Copy out the lines below word for word, from the line containing "Screen dimensions: 380x643" through the line containing "pos(62,338)", including both of those lines.

[Start of Dataset excerpts]

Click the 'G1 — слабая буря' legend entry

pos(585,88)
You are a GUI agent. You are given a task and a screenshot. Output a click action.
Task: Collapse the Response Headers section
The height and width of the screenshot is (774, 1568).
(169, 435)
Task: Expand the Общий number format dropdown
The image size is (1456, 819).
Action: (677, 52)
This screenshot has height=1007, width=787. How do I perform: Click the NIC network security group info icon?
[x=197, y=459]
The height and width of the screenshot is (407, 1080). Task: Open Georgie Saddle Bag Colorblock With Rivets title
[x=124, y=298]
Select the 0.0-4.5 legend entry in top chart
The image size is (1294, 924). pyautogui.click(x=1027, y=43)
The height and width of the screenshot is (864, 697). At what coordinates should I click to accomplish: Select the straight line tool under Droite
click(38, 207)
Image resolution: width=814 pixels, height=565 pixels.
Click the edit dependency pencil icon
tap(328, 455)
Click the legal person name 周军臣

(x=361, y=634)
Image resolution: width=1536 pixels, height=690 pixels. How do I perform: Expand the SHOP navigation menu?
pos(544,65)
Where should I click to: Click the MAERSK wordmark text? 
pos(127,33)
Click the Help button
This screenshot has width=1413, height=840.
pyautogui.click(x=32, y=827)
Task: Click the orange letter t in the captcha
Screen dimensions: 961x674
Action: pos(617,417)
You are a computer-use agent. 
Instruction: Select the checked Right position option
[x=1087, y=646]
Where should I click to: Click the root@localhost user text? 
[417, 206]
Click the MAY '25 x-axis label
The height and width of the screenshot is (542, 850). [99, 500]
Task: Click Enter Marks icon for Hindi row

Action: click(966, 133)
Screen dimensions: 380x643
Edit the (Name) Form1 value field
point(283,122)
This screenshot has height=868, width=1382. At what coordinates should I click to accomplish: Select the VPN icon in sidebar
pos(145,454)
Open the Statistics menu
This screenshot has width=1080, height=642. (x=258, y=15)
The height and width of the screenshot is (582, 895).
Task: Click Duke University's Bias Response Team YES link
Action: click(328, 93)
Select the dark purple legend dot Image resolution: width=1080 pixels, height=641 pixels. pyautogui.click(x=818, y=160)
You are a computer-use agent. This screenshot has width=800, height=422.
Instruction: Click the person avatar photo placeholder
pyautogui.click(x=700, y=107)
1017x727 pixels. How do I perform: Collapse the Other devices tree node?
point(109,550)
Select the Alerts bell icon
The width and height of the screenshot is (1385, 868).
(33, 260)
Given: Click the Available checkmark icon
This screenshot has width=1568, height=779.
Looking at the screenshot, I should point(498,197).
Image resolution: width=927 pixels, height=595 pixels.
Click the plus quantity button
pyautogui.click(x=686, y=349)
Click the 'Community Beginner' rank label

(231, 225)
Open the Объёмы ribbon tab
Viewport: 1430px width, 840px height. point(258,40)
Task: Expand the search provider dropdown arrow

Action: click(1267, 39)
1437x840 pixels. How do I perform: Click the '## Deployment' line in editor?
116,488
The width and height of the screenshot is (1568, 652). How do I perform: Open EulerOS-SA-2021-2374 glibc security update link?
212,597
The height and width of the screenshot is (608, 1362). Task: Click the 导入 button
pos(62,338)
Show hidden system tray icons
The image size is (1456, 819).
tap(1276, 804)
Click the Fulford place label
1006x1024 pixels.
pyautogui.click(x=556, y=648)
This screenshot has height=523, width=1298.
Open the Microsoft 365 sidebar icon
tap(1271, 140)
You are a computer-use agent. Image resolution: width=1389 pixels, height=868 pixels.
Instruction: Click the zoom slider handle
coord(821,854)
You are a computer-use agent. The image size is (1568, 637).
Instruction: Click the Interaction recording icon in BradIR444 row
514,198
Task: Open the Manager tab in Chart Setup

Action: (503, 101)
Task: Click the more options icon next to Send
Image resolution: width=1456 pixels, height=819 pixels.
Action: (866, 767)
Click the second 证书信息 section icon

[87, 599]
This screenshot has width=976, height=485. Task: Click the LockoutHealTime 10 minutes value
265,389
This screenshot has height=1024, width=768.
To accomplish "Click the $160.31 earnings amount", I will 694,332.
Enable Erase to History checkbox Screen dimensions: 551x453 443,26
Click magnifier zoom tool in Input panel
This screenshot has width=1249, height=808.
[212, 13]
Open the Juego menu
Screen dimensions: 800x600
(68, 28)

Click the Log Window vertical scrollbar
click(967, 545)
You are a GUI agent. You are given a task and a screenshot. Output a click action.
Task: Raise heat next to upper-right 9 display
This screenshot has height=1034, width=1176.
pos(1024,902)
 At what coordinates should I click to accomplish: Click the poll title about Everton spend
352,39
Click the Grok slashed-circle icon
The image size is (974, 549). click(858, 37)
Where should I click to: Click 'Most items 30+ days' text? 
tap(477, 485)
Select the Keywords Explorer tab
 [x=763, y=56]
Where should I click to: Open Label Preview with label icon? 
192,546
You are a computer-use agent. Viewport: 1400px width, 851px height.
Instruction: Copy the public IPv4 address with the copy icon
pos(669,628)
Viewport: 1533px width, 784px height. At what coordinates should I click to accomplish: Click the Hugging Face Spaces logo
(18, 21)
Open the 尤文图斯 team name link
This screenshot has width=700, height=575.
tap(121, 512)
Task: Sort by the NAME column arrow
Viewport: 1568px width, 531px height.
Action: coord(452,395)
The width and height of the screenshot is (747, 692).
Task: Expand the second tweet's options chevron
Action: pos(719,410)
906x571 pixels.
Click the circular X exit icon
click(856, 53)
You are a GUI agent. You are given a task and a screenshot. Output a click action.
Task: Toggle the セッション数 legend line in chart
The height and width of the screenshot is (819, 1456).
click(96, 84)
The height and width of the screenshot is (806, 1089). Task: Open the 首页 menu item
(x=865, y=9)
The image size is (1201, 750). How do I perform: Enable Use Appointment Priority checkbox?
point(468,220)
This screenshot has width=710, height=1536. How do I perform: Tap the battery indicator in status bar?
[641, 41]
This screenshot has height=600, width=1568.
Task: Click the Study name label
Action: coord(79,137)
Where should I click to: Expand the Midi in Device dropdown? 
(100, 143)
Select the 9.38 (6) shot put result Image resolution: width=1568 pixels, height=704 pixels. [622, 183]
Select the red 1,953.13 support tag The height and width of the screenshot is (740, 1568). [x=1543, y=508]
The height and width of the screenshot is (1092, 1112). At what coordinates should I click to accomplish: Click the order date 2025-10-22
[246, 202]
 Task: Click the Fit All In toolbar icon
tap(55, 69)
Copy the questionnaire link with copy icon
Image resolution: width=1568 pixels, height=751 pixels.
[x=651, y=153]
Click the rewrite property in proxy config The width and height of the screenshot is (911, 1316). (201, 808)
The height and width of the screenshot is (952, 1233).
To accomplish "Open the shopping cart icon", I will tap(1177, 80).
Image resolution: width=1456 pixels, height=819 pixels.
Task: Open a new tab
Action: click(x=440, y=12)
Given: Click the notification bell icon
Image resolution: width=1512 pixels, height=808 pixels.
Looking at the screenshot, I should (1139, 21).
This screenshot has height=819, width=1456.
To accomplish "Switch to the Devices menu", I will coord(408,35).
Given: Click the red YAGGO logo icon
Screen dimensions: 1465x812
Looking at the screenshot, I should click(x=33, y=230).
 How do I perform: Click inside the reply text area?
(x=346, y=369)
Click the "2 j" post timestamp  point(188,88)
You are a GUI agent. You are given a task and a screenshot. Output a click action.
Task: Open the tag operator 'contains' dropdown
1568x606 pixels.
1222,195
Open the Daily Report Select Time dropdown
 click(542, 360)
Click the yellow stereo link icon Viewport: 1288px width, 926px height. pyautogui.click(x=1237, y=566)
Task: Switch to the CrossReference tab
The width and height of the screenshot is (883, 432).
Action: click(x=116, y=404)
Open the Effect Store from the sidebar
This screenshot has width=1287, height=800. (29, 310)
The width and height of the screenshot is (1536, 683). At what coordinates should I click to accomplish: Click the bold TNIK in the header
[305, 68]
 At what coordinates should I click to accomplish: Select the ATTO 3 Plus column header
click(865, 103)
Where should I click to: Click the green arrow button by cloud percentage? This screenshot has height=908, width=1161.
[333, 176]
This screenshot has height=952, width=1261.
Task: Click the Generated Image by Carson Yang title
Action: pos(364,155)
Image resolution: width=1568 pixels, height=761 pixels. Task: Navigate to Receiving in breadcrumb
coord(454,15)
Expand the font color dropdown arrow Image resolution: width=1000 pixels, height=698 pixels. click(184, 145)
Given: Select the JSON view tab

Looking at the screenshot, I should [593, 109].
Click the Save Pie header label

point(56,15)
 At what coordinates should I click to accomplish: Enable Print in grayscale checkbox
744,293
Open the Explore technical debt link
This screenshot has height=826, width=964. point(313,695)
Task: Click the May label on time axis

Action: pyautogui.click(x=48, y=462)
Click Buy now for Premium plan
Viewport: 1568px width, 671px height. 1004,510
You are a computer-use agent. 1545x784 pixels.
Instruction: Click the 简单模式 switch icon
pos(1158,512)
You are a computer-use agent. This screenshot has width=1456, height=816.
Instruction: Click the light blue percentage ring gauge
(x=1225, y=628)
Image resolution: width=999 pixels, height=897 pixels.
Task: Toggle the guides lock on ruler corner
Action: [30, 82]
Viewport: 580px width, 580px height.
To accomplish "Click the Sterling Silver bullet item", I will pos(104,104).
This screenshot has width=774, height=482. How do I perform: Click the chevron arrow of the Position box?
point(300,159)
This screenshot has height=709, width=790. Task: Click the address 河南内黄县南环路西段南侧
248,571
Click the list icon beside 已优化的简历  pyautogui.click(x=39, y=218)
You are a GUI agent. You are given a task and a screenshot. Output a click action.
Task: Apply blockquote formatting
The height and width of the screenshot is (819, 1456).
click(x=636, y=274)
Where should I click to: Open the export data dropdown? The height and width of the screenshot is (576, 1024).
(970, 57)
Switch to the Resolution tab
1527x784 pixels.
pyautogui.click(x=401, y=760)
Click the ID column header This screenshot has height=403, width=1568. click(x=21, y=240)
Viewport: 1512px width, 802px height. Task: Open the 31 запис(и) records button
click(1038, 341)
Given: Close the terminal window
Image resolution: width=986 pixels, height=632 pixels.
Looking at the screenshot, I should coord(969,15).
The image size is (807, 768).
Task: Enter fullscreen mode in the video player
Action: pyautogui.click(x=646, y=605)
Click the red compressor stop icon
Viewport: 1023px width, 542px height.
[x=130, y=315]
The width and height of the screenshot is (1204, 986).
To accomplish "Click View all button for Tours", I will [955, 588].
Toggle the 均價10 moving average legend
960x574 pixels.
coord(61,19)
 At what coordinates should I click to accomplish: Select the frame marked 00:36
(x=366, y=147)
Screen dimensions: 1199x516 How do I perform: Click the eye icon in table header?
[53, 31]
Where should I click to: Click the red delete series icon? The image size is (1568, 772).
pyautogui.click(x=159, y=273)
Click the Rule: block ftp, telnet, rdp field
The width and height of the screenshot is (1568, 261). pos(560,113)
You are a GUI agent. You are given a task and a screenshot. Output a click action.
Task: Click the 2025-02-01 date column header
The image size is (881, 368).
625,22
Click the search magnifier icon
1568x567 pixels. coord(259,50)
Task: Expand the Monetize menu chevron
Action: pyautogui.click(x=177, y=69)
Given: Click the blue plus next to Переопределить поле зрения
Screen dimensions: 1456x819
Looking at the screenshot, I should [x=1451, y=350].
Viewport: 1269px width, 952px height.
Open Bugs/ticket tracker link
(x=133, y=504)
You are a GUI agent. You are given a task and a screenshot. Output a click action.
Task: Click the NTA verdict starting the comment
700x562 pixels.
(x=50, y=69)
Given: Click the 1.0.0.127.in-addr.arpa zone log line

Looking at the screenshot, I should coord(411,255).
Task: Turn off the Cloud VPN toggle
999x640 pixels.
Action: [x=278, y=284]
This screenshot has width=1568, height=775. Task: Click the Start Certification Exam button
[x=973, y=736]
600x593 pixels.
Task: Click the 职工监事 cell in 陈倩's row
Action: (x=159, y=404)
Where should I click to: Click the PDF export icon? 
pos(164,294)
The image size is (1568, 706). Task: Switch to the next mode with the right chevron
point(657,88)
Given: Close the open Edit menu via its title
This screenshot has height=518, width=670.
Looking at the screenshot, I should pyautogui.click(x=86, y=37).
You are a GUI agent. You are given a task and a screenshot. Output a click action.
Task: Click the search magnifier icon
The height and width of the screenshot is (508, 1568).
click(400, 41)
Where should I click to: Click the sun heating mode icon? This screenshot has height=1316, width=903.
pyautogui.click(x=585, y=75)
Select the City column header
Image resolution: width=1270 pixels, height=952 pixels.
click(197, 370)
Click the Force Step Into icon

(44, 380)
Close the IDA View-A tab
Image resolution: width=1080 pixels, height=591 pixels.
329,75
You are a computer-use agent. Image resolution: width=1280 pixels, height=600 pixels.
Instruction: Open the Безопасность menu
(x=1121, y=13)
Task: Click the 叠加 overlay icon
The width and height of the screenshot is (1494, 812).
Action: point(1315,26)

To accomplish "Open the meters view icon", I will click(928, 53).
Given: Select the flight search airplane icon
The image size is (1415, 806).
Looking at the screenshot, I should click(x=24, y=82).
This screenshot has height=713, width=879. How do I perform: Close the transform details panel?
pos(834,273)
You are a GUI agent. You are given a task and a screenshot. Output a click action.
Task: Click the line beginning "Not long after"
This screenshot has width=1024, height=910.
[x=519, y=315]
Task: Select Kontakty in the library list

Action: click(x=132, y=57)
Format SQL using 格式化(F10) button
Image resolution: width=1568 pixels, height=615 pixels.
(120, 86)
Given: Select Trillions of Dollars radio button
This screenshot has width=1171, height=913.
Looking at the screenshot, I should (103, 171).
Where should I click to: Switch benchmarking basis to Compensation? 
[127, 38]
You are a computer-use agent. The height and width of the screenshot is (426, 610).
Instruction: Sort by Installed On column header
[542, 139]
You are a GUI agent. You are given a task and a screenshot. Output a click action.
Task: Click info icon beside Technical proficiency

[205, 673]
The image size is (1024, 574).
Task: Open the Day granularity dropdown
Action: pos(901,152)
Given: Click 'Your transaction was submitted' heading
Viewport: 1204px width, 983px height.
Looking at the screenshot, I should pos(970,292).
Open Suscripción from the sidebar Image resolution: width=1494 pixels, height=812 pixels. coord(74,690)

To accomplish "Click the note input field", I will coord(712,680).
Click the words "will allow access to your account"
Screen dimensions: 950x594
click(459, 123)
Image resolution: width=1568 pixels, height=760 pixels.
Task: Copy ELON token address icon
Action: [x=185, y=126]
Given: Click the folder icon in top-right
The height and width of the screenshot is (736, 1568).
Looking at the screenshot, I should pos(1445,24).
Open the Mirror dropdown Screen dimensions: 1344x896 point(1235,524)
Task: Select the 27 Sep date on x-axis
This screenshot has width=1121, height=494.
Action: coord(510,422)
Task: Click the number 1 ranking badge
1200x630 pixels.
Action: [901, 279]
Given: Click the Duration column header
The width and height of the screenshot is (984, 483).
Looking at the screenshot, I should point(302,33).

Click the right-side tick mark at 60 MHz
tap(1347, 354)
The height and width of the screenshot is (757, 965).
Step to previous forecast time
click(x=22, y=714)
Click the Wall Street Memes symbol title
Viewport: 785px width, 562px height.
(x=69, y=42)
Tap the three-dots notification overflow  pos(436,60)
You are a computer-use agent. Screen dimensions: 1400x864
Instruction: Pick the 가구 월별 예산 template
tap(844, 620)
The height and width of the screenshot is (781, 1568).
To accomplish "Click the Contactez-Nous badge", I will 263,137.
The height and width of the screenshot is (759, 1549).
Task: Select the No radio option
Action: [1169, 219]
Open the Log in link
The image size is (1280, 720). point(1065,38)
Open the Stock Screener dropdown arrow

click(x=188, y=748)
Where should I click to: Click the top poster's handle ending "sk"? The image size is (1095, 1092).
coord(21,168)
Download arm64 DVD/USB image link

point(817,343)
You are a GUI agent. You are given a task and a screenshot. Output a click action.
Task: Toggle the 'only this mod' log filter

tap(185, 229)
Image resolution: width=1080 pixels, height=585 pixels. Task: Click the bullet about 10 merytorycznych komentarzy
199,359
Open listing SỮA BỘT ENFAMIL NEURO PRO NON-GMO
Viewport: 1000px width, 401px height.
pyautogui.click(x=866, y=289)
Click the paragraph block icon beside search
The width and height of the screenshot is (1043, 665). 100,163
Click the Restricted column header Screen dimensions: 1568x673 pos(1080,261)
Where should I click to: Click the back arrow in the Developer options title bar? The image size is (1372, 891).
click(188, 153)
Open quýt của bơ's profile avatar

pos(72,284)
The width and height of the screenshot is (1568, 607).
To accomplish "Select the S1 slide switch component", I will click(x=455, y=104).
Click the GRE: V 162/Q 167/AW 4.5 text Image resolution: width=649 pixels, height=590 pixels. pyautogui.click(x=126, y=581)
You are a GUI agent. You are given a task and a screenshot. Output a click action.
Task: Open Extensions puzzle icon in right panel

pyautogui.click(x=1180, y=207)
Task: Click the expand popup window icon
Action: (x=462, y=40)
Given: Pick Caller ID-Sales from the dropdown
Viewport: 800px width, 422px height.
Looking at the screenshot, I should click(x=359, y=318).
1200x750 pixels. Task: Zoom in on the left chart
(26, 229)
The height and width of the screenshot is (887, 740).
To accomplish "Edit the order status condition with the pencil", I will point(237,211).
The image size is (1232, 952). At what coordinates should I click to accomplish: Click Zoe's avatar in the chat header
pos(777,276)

[End of Dataset excerpts]

● **Answer to the exercise**:
Screen dimensions: 380x643
Edit the (Name) Form1 value field
point(283,122)
This screenshot has height=868, width=1382. At what coordinates should I click to accomplish: Select the VPN icon in sidebar
pos(145,454)
Open the Statistics menu
This screenshot has width=1080, height=642. (x=258, y=15)
The height and width of the screenshot is (582, 895).
Task: Click Duke University's Bias Response Team YES link
Action: click(328, 93)
Select the dark purple legend dot Image resolution: width=1080 pixels, height=641 pixels. pyautogui.click(x=818, y=160)
You are a computer-use agent. This screenshot has width=800, height=422.
Instruction: Click the person avatar photo placeholder
pyautogui.click(x=700, y=107)
1017x727 pixels. How do I perform: Collapse the Other devices tree node?
point(109,550)
Select the Alerts bell icon
The width and height of the screenshot is (1385, 868).
(33, 260)
Given: Click the Available checkmark icon
This screenshot has width=1568, height=779.
Looking at the screenshot, I should point(498,197).
Image resolution: width=927 pixels, height=595 pixels.
Click the plus quantity button
pyautogui.click(x=686, y=349)
Click the 'Community Beginner' rank label

(231, 225)
Open the Объёмы ribbon tab
Viewport: 1430px width, 840px height. point(258,40)
Task: Expand the search provider dropdown arrow

Action: click(1267, 39)
1437x840 pixels. How do I perform: Click the '## Deployment' line in editor?
116,488
The width and height of the screenshot is (1568, 652). How do I perform: Open EulerOS-SA-2021-2374 glibc security update link?
212,597
The height and width of the screenshot is (608, 1362). Task: Click the 导入 button
pos(62,338)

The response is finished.